Clinical relevance of the study is in the assessment of the dynamic behaviour before making collateral soft tissue release. In Types 2, 3, and 4C knees, over release may lead to flexion instabilities. So one needs to be careful and do the collateral release in a controlled manner assessing its effect at each stage of release. While using gap balancing technique, the soft tissue tension is traditionally measured in extension and 90° of flexion but misses the flexion range between these measurements, which may be of significance in aetiology of the midflexion instability or post-operative satisfaction.
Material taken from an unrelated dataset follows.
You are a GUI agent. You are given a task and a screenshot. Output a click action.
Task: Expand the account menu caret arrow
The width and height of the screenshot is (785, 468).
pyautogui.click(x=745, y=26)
Also the equality of tension/laxity on medial and lateral soft tissue/ligamentous structures in normal knees has recently been questioned as collateral laxity maybe different on medial and lateral sides [8]. Thus, rather than just assessing the gaps, the dynamic behaviour should also be assessed through the range of flexion. It is open to discussion if surgeons should be doing differential collateral releases in TKA surgery to address only part of the range of movement where it is needed, rather than doing medial or lateral collateral release as a whole, which may be unnecessary or make the kinematics worse. This will need further clinical evaluation.

Conclusion

This study has observed, defined, and classified definite patterns which arthritic knees follow in the coronal plane. The full significance of this is still unexplored, and more questions have been raised which need further evaluation.